This Rakshabandhan get to know what goes into making the thread that binds – the farmers, weavers and spinners behind the scenes. You can also grow a small plant from the seed encased in this very special rakhi.
Ever wonder where the cotton used to make your branded
kurta was grown? Or who was the weaver who crafted your beautiful hand woven
duppatta?
Have you given any thought to the question why 2 lakh farmers in India, mostly cotton growers, have committed suicide in the past two decades even though you’ve been paying hefty prices for the cotton products you buy? Or why more than 1 lakh textile mill workers have lost their jobs in Mumbai alone, when the textile industry is one of the fastest growing industries in our country?

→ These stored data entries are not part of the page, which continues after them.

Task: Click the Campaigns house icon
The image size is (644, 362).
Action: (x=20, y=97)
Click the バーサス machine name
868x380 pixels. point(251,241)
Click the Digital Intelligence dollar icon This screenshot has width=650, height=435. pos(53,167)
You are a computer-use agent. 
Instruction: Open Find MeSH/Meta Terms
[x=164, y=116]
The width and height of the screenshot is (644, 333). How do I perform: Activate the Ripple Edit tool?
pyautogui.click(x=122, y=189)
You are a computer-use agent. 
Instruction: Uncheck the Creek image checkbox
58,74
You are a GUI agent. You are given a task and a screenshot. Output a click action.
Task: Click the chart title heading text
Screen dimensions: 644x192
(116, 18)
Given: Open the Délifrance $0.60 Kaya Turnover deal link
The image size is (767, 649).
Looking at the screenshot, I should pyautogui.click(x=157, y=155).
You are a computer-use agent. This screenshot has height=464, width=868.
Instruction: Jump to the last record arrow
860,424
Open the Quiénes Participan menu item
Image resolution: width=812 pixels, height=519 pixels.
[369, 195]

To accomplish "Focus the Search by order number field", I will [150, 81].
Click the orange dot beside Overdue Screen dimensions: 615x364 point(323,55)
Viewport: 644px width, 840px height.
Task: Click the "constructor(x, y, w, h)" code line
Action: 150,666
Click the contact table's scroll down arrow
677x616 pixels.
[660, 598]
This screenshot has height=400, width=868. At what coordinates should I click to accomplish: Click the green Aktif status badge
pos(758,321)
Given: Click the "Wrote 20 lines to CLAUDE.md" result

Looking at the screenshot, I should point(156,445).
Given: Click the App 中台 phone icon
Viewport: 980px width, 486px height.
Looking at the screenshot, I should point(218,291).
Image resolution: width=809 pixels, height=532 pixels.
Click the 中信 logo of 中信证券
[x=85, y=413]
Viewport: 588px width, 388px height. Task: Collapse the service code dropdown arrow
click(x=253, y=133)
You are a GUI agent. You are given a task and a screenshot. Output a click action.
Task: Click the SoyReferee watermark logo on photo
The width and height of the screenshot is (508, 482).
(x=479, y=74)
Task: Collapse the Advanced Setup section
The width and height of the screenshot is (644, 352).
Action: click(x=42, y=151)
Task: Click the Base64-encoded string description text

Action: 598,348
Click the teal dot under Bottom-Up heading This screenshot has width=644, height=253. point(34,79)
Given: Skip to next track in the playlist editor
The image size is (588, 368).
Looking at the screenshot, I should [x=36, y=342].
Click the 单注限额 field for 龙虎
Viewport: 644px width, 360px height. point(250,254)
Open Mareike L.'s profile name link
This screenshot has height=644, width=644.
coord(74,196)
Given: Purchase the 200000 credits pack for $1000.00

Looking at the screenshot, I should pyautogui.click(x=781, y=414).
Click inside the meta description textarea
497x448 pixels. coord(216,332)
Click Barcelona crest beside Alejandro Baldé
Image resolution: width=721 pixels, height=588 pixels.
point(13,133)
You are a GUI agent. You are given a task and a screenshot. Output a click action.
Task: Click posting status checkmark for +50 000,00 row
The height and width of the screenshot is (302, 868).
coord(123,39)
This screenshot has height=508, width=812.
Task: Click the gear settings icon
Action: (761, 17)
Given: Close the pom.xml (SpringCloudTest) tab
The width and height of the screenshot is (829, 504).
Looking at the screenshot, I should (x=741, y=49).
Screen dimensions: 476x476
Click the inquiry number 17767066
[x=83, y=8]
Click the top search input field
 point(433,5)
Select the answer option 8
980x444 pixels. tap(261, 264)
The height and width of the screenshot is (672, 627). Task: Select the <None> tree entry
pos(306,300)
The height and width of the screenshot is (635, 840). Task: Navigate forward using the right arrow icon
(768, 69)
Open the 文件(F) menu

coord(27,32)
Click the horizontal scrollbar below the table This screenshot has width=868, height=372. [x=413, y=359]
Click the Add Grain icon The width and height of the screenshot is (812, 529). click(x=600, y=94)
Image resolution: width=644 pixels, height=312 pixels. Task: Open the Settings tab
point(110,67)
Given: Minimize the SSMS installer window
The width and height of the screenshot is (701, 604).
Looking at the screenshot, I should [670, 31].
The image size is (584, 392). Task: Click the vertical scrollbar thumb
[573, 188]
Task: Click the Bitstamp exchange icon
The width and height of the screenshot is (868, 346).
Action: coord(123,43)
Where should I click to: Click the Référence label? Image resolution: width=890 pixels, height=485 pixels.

If you haven’t looked for these answers, it doesn't mean you are insensitive. It just means that we now live in a society where the producers of everyday products and their consumers have grown increasingly apart. We hardly know anything about the farmers growing our food or the weavers weaving our clothes and, unknowingly, we have become part of the system that exploits them.
Today, India is the second biggest producer of cotton globally. The East Asian region is the birthplace of two different species of cotton. Yet, more than 95% of the cotton grown here is the American Genetically Modified (GM) cotton, which is not indigenous to our region and is ecologically damaging. This has economic implications for the cotton farmers as well because the seeds for this cotton are patented and the farmers have become completely dependent on the seed companies in order to farm.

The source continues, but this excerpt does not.